Friday, 5 February 2021

Reviews: Aliceissleeping, Seven Doors, Death Kommander, Trapped In Purgatory (Reviews By Matt Bladen)

Aliceissleeping: Completely Fine (Mandrone Records)

One listen to this record, you get the feeling that that Alice is doing anything than sleeping. This debut full length follows on from a 2018 EP and it leads this prog/grunge trio on to their next stage. The very awake Alice Dionis conducts a cacophony attitude that this record has with a sneering vocal delivery and five-string bass, giving the songs a throbbing bottom end along with drummer Jon Hare-Winton as they shift through a sound influenced by bands such as 90's alternative rockers like Smashing Pumpkins, Pixies and Sonic Youth but with the theatrics of a band like Queen and the psychedelic flourishes of Jefferson Airplane. Alice's vocals regularly moving into operatic ranges, like on the end of Felix as Twilight brings a dissonant eeriness where the bass and drums carry the shamanic chanting. On the heavier rockers Dan Murroni's guitar playing has some Nirvana-meets-blues riffage on Scary Mary but has a Sci-Fi punk sound on Alien. The sound shifts across the nine songs, it's the sort of band Hole wanted to be, switching musical styles while also retaining an adherence to the alternative 90's sound. A really intriguing listen Aliceissleeping are a band that I'd be keen to see live as I think they would really bring fire to these tracks on stage. However even on this record you can hear that they are a focussed, hard rocking trio with a perfect amount of oddness. 8/10   

Seven Doors: The Gates Of Hell EP (Self Released)

The Gates Of Hell is a 3 track EP full to the brim with evil sounding, occult/horror influenced OSDM. Over the course of these three tracks you get pummeled by blastbeats, have you flesh ripped by the grinding guitars and the growled vocals reverb through your head. You'll be surprised to know that all three of these, and of course bass, come from Ryan Wills the guitarist of Deadwood Lake and Wolves In Exile. Yep Seven Doors is his solo project where he plays and writes everything.

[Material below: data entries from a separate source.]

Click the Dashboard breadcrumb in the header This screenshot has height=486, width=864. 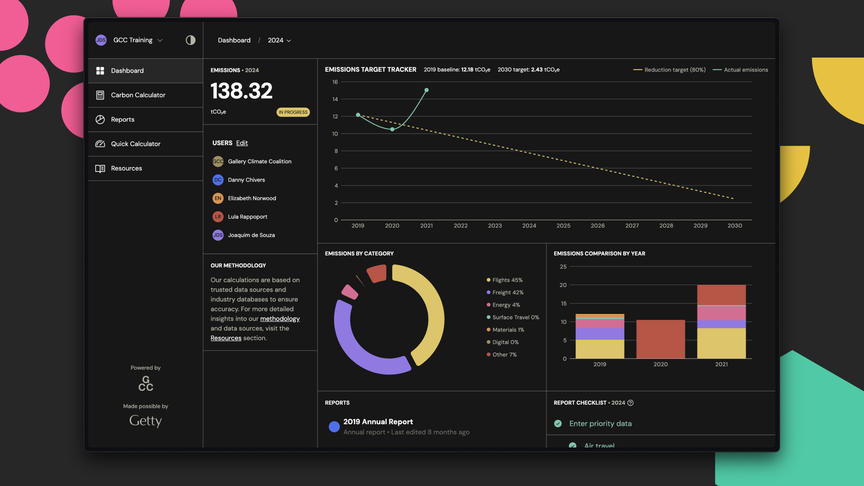(x=234, y=40)
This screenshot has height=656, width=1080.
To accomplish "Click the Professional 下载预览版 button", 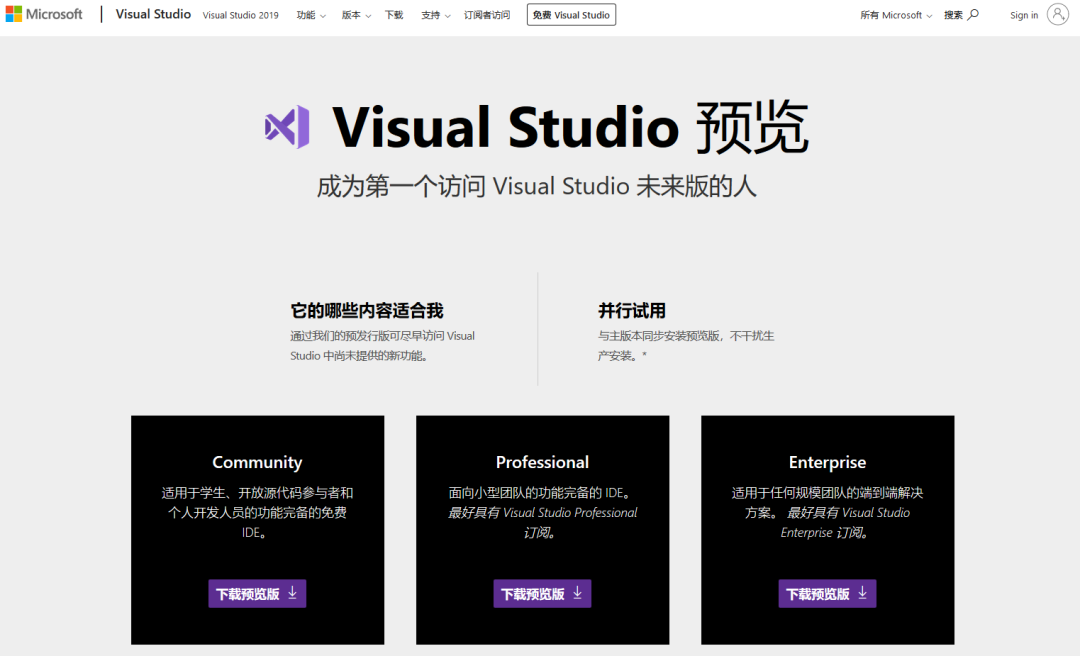I will pyautogui.click(x=542, y=592).
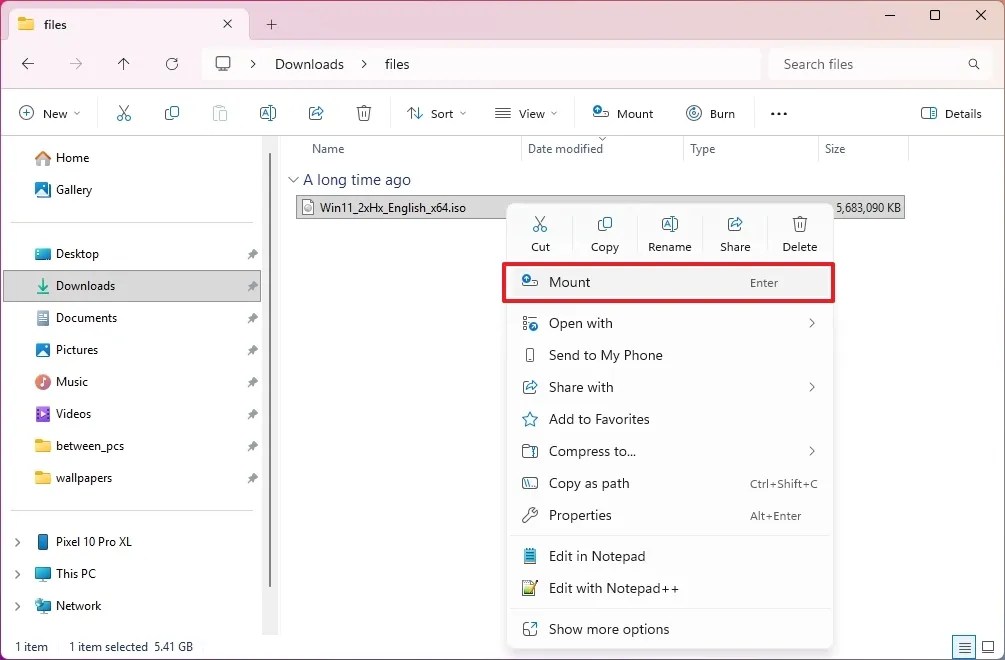
Task: Open the Sort dropdown
Action: 436,113
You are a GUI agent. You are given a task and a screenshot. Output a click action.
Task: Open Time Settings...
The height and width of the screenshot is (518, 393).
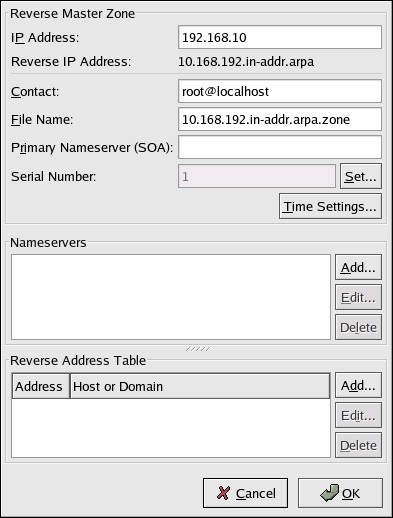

According to his Bandcamp, the record is aimed at fans of bands such as Goreguts, Asphyx and Skeletal Remains and from the kick off of Into The Tombs I'd say that these bands are definitely major influences. 

The familiarity of biting guitar tones and slower death grooves are infused with a technicality that musos will appreciate. Drawing from horror imagery and taking the band name from the Louisiana hotel featured in Italian Horror film The Beyond, where a warlock is lynched opening a portal to hell. (Covered in detail on Seven Doors Hotel by Europe of all people). There is a definite move towards the macabre here ideal for that old school death sound. A powerful debut EP giving a brief introduction to what Seven Doors is all about, if or how Ryan will translate this live (it may remain a studio project) I'm unsure but get ready for your walls to rattle when you open The Gates Of Hell. 7/10

Death Kommander: Pro Patria Mori (Warhorn Records)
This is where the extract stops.